Quando perciò sentirete ancora sventolare in modo gaglioffo il tanto stuprato principio di precauzione, magari contro il mais gm resistente agli insetti, ricordatevi che il suo inserimento negli areali maidicoli nostrani sarebbe di gran lunga meno avventato di quanto fu quello che permise all’actinidia di insediarsi nel Bel Paese. Per lo meno: sarebbe molto più supportato da dossier e dati scientifici di quanto fosse il simpatico frutto neozelandese.

E senza che alcuno abbia fatto “Pè” per questo.

Ah, giusto per chiarire un altro punto: l’utilità o l’inutilità degli ogm, altro cavallo di battaglia degli ostruzionisti in malafede delle biotecnologie. Nella foto sotto ci sono gli esiti di un attacco di piralide su mais in un campo del lodigiano. Il campo intero era pesantemente infestato da questo parassita, il quale non solo distrugge foglie e pannocchie, ma apre anche la via alle micotossine, altamente cancerogene, obbligando all’uso di centinaia di tonnellate di insetticidi all’anno per contrastarlo come si può. Spesso con esiti insoddisfacenti. Non a caso talvolta alcune partite di mais risultano non-commercializzabili proprio a causa delle micotossine presenti. Quindi i mais Bt, resistenti alla piralide, servirebbero eccome. E porterebbero vantaggi enormi alla filiera zootecnica italiana di pregio, quella cioè alla base dei salumi e dei formaggi tipici, tanto per intenderci. Proprio quelli che si strilla (mentendo) verrebbero distrutti dall’avvento delle biotecnologie, facendo finta di non sapere che già oggi quegli animali sono nutriti anche con ogm, ma d’importazione. E meno male, perché se così non fosse molte filiere di assoluto valore s’ingripperebbero, data l’atavica dipendenza dai mangimi esteri di cui patisce l’Italia.

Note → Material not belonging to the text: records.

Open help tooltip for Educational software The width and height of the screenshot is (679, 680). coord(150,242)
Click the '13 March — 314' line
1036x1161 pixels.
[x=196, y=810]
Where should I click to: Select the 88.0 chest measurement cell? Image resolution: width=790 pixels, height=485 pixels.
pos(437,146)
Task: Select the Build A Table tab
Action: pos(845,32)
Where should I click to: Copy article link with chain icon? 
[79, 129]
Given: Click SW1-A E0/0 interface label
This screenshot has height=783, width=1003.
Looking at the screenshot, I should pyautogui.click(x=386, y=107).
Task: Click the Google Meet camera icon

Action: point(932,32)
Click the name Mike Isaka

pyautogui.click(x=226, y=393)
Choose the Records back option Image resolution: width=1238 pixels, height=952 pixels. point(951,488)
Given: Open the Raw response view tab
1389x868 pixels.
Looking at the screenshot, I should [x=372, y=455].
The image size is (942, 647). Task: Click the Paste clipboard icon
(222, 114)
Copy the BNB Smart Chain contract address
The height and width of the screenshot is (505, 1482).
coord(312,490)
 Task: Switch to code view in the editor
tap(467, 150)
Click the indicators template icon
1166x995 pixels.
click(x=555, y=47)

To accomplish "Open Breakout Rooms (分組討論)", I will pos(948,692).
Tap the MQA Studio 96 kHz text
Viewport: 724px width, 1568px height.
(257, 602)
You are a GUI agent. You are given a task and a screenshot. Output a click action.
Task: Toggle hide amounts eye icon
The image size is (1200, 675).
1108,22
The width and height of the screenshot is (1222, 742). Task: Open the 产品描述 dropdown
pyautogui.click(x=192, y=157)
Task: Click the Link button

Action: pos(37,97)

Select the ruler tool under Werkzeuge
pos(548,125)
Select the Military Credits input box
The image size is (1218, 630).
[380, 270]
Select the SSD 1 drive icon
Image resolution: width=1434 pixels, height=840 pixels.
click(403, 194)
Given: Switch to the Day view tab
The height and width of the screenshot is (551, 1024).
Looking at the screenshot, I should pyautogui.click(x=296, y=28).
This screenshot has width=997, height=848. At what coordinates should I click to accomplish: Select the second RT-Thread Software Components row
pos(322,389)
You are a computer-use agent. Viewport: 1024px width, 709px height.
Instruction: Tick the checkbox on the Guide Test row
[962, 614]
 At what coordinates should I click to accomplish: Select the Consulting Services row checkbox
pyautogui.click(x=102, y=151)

Giusto per capire di quale doppiogiochismo stiamo parlando, avete presente Coldiretti quando tuona contro gli ogm? Benissimo: mentre il portavoce di turno si straccia le vesti in tv contro le biotecnologie, qualche operaio dei consorzi agrari, feudi commerciali proprio di Coldiretti, carica col muletto quintali di mangimi contenenti ogm sui furgoni degli allevatori locali.

Della serie, sugli ogm sputo sopra la mattina, ma ci faccio affari d’oro nel pomeriggio. Tanto che vuoi che ne sappiano i consumatori italiani, quelli rimbecilliti dalle trasmissioni televisive farlocche e dai siti internet demenziali?

Al contrario, gente, le biotecnolgie agricole contengono potenziali benefici per tutti, non solo per i maiscoltori. Alla faccia dei furfanti i quali, per difendere i propri orticelli economici, ideologici, politici e associativi, continuano a definire “inutili” per l’Italia questi ibridi geneticamente modificati…

Furfanti che stanno quindi danneggiando tutti voi, in modo diretto o indiretto. Sapevatelo!